Applicant Dr. Cornelia Kühn
Subject Area Social and Cultural Anthropology and Ethnology
Term from 2019 to 2023
Project identifier Deutsche Forschungsgemeinschaft (DFG) - Project number 418795408
 
In today's society, despite increasing technological development and economic prosperity, rising social and global inequality and environmental degradation is progressing and social trust and social cohesion are being eroded. The Economy for the Common Good (ECG) is a civic action movement that is trying to initiate the process of socio-ecological transformation of the economic system on a grass-roots level through the involvement of volunteers in regional groups. The manifesto of the movement is the alternative economic model developed by Christian Felber (2010), which seeks to increase the common good instead of increasing individual capital. The goal of the ECG is the establishment of a new "contrat social" (Rousseau).The study focuses on the social practices of negotiation and communication of the ECG concept by the various stakeholders. The research perspective of the project is based on empirical ethnographic science studies, with the ECG concept being considered as culturally oriented knowledge. The ECG is examined on three different levels: on the discursive level the value concepts used are explored within their historical frame of reference, their parallels with anthropological and ethical economic concepts and with current considerations on reciprocity and gift exchange are considered and their similarities with current alternative economic concepts are investigated. Furthermore criticism of the ECG concept itself is analysed. At the level of collective mobilization the ECG is taken to be a social movement which is examined on the one hand in the context of legitimizing alternative economic knowledge and in its interaction with external political, economic and civic stakeholders.
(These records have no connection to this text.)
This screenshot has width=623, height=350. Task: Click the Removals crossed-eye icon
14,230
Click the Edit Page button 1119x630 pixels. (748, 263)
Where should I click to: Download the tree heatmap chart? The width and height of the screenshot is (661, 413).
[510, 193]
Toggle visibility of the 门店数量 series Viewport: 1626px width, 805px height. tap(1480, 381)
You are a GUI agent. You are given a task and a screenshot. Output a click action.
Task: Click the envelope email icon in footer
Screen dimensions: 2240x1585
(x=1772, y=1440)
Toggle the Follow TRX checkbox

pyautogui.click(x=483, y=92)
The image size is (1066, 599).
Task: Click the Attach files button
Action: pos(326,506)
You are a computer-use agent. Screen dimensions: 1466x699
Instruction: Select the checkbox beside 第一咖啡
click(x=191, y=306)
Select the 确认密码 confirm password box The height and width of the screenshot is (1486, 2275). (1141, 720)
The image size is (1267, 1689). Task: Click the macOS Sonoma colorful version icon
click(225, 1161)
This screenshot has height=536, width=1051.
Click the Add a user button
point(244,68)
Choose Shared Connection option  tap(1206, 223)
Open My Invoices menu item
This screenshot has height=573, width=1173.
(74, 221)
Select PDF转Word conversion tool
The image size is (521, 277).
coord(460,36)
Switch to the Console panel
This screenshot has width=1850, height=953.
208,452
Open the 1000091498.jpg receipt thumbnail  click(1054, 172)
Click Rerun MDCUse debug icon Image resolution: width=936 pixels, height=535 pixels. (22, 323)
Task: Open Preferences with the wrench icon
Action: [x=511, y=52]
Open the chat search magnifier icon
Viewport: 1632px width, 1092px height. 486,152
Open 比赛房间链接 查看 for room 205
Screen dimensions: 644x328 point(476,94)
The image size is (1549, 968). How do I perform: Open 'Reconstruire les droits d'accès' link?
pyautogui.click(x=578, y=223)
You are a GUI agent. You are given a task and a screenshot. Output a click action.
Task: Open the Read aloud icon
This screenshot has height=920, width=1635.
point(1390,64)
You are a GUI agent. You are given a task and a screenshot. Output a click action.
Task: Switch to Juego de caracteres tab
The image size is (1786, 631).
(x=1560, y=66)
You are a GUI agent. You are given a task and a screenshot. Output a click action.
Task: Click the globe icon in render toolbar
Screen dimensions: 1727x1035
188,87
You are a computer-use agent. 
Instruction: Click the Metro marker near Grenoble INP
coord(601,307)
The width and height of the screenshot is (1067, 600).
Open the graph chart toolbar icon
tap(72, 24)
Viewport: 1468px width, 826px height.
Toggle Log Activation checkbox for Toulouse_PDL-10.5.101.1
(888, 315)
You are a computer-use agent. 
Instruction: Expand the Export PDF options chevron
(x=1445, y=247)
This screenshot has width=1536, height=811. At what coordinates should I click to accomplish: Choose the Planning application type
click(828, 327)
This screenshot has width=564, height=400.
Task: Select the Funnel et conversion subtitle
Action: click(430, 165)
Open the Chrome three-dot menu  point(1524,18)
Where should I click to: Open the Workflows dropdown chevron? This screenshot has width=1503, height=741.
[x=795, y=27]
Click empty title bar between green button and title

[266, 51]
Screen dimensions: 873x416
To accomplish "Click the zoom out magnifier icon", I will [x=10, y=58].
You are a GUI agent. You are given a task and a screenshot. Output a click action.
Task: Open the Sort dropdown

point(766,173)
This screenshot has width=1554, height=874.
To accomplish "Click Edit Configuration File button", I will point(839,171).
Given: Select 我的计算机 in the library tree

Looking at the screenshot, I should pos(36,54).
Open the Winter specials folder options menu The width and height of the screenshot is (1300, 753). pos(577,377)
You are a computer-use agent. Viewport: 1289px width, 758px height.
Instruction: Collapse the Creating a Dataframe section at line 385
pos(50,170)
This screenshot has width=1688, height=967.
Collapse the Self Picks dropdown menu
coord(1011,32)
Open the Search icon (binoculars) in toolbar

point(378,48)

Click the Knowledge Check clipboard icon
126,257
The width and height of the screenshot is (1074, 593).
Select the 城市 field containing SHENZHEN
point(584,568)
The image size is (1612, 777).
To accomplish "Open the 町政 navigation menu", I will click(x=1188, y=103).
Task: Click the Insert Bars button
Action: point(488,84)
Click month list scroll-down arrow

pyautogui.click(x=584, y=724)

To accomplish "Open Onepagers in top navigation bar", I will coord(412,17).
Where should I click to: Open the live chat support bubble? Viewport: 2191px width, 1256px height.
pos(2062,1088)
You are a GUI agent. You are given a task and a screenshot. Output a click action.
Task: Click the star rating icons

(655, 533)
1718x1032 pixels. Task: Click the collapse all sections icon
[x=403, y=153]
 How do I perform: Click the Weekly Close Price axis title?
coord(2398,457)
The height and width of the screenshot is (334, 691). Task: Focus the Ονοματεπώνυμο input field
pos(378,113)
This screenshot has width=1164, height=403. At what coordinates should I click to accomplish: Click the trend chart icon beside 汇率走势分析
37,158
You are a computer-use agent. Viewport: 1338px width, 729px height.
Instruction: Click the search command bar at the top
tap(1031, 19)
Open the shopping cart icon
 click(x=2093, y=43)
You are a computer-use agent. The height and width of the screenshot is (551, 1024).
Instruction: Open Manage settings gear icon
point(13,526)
On the other hand internal negotiations in the grass-roots democratic decision-making processes are considered. At the everyday level the knowledge practices of different stakeholders in different contexts and situations are explored. In particular in the negotiation and translation processes the local embedment and communication of knowledge are investigated, along with the accompanying creation of validity and coherence. The special focus is on the transformative effects on everyday life and on economic and scientific models. With the empirical results of the research project the theoretical concepts of economic action can be critically considered and new economic forms and ways of life can be conceived.